9
Бог разберет в день века.
Грамота пришла – в Москву мне ехать.
Три года ехали по рекам да лесам.
Горы, каких не видано:
Врата, столпы, палатки, повалуши –
Всё богаделанно.
На море на Байкале –
Цветенья благовонные и травы,
И птиц гораздо много: гуси да лебеди
По водам точно снег.
А рыбы в нем: и осетры, и таймени,
И омули, и нерпы, и зайцы великие.
И всё-то у Христа для человека наделано.
Его же дние в суете, как тень, проходят:
Он скачет, что козел,
Съесть хочет, яко змий,
Лукавствует, как бес,
И гневен, яко рысь.
Раздуется, что твой пузырь,
Ржет, как жребя, на красоту чужую,
Отлагает покаяние на старость,
А после исчезает.
Простите мне, никонианцы, что избранил вас,
Живите, как хотите.
Аз паче всех есмь грешен,
По весям еду, а в духе ликование,
А в русски грады приплыл –
Узнал о церкви – ничто не успевает,
И, опечалясь, седше, рассуждаю:
«Что сотворю: поведаю ли слово Божие,
Аль скроюся?
Жена и дети меня связали…»
А протопопица, меня печальна видя,
Приступи ко мне с опрятством и рече ми:
«Что, господине, опечалился?»
А я ей:
«Что сотворю, жена?
Зима ведь на дворе.
Молчать мне аль учить?
Связали вы меня…»
Она же мне:
«Что ты, Петрович?
Аз тя с детьми благословляю:
Проповедай по-прежнему.
О нас же не тужи.
Силен Христос и не покинет нас.
Поди, поди, Петрович, обличай блудню их
Еретическую»…
10
Да, обличай блудню их еретическую…
А на Москву приехал –
Государь, бояра – все мне рады:
Как ангела приветствуют.
Государь меня к руке поставил:
«Здорово, протопоп, живешь?
Еще-де свидеться Бог повелел».
А я, супротив руку ему поцеловавши:
«Жив, говорю, Господь, жива душа моя.
А впредь, что Бог прикажет».
Он же, миленькой, вздохнул, да и пошел,
Где надобе ему.
В подворье на Кремле велел меня поставить
Да проходя сам кланялся низенько:
«Благослови меня-де, и помолись о мне».
И шапку в иную пору – мурманку, – снимаючи,
Уронит с головы.
А все бояра – челом мне да челом.
Как мне царя того, бояр тех не жалеть?
Звали всё, чтоб в вере соединился с ними.
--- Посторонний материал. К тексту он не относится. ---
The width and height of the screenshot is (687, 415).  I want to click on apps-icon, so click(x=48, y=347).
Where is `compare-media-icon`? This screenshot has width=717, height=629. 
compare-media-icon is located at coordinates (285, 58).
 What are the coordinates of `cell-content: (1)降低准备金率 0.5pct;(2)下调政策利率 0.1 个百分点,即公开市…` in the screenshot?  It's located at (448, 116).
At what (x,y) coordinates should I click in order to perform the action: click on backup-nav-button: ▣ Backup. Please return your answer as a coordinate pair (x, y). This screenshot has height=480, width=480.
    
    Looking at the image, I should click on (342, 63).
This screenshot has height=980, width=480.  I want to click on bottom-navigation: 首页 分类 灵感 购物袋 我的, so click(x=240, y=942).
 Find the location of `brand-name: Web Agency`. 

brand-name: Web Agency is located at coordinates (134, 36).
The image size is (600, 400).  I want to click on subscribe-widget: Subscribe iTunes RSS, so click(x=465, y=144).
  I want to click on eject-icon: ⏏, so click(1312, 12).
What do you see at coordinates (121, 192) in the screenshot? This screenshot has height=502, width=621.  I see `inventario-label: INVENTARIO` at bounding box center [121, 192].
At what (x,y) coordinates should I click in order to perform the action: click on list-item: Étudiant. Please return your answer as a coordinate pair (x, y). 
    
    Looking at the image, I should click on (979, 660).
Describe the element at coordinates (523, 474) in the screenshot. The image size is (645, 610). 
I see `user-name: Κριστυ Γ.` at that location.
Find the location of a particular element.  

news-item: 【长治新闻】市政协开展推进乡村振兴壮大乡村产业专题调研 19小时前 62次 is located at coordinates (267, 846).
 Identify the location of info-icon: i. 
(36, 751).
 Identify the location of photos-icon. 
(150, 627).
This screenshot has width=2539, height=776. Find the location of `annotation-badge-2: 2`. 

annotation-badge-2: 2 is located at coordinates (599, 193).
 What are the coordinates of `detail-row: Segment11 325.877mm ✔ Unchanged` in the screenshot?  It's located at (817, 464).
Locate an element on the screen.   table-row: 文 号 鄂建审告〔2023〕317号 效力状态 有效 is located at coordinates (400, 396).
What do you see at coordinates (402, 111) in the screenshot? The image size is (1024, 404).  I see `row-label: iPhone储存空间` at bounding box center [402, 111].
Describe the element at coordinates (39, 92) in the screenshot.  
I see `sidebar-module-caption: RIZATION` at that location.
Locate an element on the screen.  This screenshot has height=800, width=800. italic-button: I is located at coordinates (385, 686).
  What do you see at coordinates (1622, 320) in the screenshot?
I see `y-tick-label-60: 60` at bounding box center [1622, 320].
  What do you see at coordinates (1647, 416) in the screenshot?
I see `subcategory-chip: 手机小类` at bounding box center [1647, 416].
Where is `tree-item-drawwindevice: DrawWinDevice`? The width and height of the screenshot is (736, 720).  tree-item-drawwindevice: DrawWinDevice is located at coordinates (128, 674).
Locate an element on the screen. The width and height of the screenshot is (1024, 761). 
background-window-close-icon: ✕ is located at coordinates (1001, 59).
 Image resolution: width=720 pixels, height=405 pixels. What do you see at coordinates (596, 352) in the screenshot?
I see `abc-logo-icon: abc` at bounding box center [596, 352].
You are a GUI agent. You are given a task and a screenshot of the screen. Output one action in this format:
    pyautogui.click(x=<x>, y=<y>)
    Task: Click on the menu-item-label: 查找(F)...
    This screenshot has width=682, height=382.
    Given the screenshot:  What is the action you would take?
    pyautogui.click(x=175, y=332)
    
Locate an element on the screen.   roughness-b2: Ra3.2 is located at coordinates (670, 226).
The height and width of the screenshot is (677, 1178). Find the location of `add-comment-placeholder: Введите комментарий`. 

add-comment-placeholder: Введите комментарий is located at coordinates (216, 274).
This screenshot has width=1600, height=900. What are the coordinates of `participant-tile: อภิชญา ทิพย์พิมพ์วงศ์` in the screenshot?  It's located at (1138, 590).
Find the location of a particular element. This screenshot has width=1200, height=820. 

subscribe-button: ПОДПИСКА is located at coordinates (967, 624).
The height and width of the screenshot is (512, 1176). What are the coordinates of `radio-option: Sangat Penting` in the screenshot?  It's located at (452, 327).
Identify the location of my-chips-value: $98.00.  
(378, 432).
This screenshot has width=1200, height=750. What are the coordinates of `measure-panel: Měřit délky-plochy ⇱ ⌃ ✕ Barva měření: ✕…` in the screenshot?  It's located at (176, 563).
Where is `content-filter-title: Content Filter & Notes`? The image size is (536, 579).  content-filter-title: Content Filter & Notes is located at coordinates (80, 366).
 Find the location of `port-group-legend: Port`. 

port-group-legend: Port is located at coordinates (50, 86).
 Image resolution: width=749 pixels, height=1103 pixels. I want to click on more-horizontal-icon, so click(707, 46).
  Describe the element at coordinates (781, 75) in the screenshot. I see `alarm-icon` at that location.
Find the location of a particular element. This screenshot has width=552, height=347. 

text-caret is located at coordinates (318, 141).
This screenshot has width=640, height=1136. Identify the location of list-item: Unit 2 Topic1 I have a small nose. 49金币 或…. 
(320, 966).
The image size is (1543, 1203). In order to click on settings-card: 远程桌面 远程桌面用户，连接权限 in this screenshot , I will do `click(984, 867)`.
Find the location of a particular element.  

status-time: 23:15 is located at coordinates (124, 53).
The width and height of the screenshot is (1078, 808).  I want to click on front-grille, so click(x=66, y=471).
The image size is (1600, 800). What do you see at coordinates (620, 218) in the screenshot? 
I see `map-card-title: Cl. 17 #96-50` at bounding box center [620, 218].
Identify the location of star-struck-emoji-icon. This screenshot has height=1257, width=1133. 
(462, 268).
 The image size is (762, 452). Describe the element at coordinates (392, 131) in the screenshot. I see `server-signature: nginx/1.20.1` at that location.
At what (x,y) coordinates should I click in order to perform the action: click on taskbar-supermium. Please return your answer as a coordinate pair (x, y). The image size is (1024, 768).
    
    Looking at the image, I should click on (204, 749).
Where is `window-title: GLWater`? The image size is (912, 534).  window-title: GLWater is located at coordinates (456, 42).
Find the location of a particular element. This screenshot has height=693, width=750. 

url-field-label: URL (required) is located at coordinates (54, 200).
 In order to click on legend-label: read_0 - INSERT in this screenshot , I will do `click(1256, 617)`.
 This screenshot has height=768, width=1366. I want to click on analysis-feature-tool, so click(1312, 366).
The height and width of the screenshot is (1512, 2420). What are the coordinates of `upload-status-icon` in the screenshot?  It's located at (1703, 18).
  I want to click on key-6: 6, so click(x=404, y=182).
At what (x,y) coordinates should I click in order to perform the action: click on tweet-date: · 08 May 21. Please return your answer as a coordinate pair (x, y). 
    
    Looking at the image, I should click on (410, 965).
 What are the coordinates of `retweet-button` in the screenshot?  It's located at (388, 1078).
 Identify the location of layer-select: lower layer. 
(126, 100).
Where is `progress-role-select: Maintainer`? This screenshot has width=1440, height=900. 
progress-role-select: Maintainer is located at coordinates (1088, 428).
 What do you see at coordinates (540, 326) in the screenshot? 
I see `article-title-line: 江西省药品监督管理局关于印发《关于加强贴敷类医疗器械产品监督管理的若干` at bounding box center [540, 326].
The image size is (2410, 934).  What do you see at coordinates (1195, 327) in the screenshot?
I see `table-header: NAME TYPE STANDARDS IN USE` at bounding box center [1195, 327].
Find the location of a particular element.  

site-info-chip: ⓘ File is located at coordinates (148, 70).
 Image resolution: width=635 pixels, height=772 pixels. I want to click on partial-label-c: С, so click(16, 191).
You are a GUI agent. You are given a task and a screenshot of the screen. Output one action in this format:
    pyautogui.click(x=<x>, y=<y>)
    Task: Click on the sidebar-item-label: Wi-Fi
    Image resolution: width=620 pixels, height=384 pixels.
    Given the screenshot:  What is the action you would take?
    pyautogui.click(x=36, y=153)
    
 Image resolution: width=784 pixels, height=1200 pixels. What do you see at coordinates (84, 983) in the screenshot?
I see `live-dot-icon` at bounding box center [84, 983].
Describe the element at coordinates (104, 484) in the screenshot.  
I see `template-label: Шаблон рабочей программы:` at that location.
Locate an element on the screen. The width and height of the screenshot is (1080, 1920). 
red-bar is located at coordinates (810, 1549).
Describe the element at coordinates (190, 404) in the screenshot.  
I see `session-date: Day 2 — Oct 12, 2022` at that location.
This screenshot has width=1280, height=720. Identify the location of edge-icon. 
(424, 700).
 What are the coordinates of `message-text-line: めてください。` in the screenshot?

Да видят – не хочу, – так Государь велел
Уговорить меня, чтоб я молчал.
Так я его потешил –
Царь есть от Бога учинен и до меня добренек.
Пожаловал мне десять рублев,
Царица тоже,
А Федор Ртищев – дружище наше старое –
Тот шестьдесят рублев
Велел мне в шапку положить.
Всяк тащит да несет.
У Федосьи Прокофьевны Морозовой
И днюю и ночую –
Понеже дочь моя духовная.
Да к Ртищеву хожу
С отступниками спорить.
11
К Ртищеву ходил с отступниками спорить.
Вернулся раз домой зело печален,
Понеже много шумел в тот день.
А в доме у меня случилось неустройство:
Протопопица моя с вдовою домочадицей Фетиньей
Повздорила.
А я пришед обеих бил и оскорбил гораздо.
Тут бес вздивьял в Филиппе.
Филипп был бешеной – к стене прикован:
Жесток в нем бес сидел,
Да вовсе кроток стал молитвами моими,
А тут вдруг зачал цепь ломать –
На всех домашних ужас нападе.
Меня не слушает, да как ухватит –
И стал як паучину меня терзать,
А сам кричит:
«Попал мне в руки!»
Молитву говорю – не пользует молитва.
Так горько стало: бес надо мною волю взял.
Вижу – грешен: пусть бьет меня.
Маленько полежал и с совестью собрался.
Восстав, жену сыскал и земно кланялся:
«Прости меня, Настасья Марковна!»
Посем с Фетиньей такоже простился,
На землю лег и каждому велел
Меня бить плетью по спине
По окаянной.
А человек там было двадцать.
Жена и дети – все плачучи стегали.
А я ко всякому удару по молитве.
Когда же все отбили –
Бес, увидев ту неминучую беду,
Вон из Филиппа вышел.
А в тонцем сне возвещено мне было:
«По стольком по страданьи угаснуть хочешь?
Блюдися от меня – не то растерзан будешь».
Сам вижу: церковное ничто не успевает,
И паки заворчал,
Да написал Царю посланьице,
Чтоб он Святую Церковь от ереси оборонил.